(Stored data)
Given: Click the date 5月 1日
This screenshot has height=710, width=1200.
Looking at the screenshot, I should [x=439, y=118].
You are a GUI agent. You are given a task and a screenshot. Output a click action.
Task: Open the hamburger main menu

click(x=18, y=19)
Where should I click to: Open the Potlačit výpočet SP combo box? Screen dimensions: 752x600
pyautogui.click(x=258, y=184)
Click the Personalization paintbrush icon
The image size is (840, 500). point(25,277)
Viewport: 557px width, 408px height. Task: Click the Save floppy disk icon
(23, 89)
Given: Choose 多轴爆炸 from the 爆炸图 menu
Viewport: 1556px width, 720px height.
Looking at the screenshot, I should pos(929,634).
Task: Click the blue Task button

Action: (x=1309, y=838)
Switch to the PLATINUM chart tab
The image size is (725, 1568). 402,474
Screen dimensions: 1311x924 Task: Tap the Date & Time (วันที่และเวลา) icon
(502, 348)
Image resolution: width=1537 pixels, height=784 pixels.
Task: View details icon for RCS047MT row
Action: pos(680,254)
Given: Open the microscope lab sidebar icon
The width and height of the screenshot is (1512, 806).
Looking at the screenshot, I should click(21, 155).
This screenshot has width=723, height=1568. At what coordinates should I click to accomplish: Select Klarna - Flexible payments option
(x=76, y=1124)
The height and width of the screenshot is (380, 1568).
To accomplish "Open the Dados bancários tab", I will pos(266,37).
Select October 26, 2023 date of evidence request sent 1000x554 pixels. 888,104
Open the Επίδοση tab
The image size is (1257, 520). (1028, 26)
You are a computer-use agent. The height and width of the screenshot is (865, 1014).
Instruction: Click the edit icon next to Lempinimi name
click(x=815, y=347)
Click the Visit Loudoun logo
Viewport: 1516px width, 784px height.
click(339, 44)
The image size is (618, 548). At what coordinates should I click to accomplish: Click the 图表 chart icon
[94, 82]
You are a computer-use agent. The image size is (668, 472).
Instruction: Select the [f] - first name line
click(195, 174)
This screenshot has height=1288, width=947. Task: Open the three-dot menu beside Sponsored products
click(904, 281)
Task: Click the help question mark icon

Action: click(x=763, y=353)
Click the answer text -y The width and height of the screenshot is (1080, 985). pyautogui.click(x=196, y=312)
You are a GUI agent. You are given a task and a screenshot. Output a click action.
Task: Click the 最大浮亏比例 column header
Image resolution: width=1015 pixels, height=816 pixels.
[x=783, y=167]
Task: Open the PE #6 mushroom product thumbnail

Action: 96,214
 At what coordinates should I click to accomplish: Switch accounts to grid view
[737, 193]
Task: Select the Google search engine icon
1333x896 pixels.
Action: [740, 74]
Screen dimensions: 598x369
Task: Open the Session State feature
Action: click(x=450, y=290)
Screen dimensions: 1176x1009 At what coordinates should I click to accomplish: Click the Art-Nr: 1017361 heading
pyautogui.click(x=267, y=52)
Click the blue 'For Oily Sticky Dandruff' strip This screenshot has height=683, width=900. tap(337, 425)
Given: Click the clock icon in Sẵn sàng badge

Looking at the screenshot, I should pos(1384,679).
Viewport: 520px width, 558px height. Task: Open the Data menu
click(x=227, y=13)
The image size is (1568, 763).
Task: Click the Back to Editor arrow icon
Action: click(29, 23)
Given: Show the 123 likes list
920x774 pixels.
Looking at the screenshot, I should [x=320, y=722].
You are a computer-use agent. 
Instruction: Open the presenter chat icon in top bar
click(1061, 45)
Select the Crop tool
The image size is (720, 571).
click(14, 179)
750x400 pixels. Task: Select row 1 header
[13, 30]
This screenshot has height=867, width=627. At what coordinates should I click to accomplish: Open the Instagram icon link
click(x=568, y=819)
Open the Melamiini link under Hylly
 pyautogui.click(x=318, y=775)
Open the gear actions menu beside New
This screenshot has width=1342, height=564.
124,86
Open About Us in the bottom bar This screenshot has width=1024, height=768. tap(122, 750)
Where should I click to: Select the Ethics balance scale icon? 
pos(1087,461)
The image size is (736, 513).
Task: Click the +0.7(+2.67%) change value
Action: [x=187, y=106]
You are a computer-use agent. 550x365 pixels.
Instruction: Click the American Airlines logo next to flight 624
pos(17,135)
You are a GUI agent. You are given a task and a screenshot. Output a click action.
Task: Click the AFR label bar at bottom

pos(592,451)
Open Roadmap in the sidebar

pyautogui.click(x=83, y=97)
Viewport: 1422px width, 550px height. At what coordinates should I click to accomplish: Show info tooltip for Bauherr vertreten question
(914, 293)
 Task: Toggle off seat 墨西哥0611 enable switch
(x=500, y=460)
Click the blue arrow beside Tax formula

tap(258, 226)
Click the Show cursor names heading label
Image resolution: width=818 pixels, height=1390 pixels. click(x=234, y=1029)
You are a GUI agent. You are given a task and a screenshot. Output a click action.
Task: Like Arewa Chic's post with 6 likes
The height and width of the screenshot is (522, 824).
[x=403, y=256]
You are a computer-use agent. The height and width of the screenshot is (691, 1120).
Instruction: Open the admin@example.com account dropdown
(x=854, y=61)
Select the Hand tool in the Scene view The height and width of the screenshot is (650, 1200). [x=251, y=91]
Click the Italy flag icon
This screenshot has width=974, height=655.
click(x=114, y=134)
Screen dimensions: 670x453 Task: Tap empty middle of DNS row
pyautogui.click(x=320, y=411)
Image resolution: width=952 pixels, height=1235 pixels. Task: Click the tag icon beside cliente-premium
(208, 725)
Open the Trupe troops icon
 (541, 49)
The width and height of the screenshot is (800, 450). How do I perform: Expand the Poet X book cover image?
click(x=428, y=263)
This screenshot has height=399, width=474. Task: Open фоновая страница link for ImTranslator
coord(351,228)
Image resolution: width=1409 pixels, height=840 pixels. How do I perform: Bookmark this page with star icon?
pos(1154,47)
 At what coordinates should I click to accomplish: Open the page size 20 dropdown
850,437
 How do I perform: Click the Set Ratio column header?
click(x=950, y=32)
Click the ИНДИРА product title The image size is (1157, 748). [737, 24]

> **Problem to work on**: The number of lines above containing the word "likes" is all that should be returned.

> **Task result**: 2